> Selected extract:
··········
In 1963, appellee Florida Power Corporation (Florida Power) entered into a pole attachment agreement with appellant Cox Cablevision Corporation (Cox). Florida Power subsequently, in 1977 and 1980, contracted for similar purposes with Teleprompter Corporation and Teleprompter Southeast, Inc. (Teleprompter), and Acton CATV, Inc. (Acton), respectively. In November 1980, Teleprompter filed a complaint with the FCC, alleging that its 1980 per pole rent of $6.24 was unreasonable under the Act. In February 1981, Acton filed a complaint concerning the rate under its agreement, which was $7.15 per pole. In July 1981, the Commission's Common Carrier Bureau issued a memorandum opinion and order finding in favor of Teleprompter and Acton, reforming the agreements to provide in both cases for yearly rents of $1.79 per pole, and ordering refunds of excess rents paid after the filing of the complaints. Florida Power filed an application for review by the FCC; during the pendency of this application Cox filed a complaint seeking revision of the rent charge under its 1963 agreement, which was at that time set at $5.50 per pole. The Common Carrier Bureau ordered reformation of Cox's agreement to provide for rent of $1.79 per pole. In September 1984 the FCC, in a single order, approved the orders of the Common Carrier Bureau in all three cases. The Commission rejected constitutional arguments raised by Florida Power under the Takings and Due Process Clauses, and upheld the rate calculations made by the Bureau.
··········
> Information given:

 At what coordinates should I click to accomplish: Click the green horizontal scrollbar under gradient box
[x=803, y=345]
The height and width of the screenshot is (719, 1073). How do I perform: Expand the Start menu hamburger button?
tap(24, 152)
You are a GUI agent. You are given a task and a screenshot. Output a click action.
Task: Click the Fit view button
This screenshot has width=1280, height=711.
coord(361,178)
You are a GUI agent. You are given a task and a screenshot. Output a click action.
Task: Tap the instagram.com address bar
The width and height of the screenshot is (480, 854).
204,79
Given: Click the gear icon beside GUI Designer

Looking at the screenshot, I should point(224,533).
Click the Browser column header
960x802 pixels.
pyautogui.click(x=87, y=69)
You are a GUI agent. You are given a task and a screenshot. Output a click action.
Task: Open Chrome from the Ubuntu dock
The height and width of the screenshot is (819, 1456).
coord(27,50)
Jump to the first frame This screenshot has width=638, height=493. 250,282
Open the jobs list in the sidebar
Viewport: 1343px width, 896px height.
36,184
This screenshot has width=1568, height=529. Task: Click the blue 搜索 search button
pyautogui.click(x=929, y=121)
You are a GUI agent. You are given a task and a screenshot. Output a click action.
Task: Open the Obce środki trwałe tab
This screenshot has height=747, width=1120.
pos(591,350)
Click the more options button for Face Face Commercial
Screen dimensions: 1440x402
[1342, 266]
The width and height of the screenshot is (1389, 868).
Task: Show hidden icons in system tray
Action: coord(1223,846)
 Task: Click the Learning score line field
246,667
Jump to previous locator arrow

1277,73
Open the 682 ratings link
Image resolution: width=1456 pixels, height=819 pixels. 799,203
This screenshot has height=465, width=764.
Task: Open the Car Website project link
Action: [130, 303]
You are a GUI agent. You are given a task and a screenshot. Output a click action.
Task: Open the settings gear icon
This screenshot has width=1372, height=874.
··········
> Set exercise A: In the pole attachment excerpt, what per-pole rent was Acton paying under its agreement when it filed its complaint?
> Set exercise B: Resume the pole attachment excerpt, starting right after its final sentence.
The material isn't needed for what comes next.

> Expected answer A: $7.15 per pole.

> Expected answer B:
Florida Power's agreements with Cox and Acton were for a minimum term of one year, thereafter terminable by either party on six months' notice. The agreement with Teleprompter provided for a minimum term of 5 1/2 years, terminable thereafter on six months' notice.
The rate ordered by the Commission was in both instances substantially lower than the rate which the cable operators had asked the Commission to adopt. The cable operators, after review of information provided by Florida Power, had requested the imposition of annual rents of approximately $2.20 per pole.
Florida Power then sought review of the FCC's decision in the United States Court of Appeals for the Eleventh Circuit. Neither Florida Power nor any of the intervenors argued before the Eleventh Circuit that the Pole Attachments Act was unconstitutional. The Court of Appeals nonetheless held in a per curiam opinion that the Pole Attachments Act violated the Fifth Amendment. 772 F.2d 1537 (1985). The court first concluded that the Act effected a taking of property because it authorized a permanent physical occupation of property under our decision in Loretto v. Teleprompter Manhattan CATV Corp., 458 U.S. 419 (1982). 772 F.2d, at 1544. The court then struck down the Act under the Fifth Amendment because it authorizes the FCC to make the initial determination of the amount of compensation to be paid under legislatively prescribed standards. "By prescribing a `binding rule' in regard to the ascertainment of just compensation," the court stated, "Congress has usurped what has long been held an exclusive judicial function." Id., at 1546.
Appellants in No. 85-1660, Group W Cable, Inc., National Cable Television Association, Inc., and Cox Cablevision Corporation, intervened before the Court of Appeals supporting the FCC. Tampa Electric Company, Alabama Power Company, Arizona Public Service Company, and Mississippi Power and Light Company, appellees in both cases, intervened before the Court of Appeals in support of Florida Power.
Florida Power's opening brief in the Court of Appeals stated that its petition for review of the Commission's order did not "involve a facial attack on the constitutionality of a legislative act." See Brief for Petitioner in No. 84-3683 (CA11), p. 35.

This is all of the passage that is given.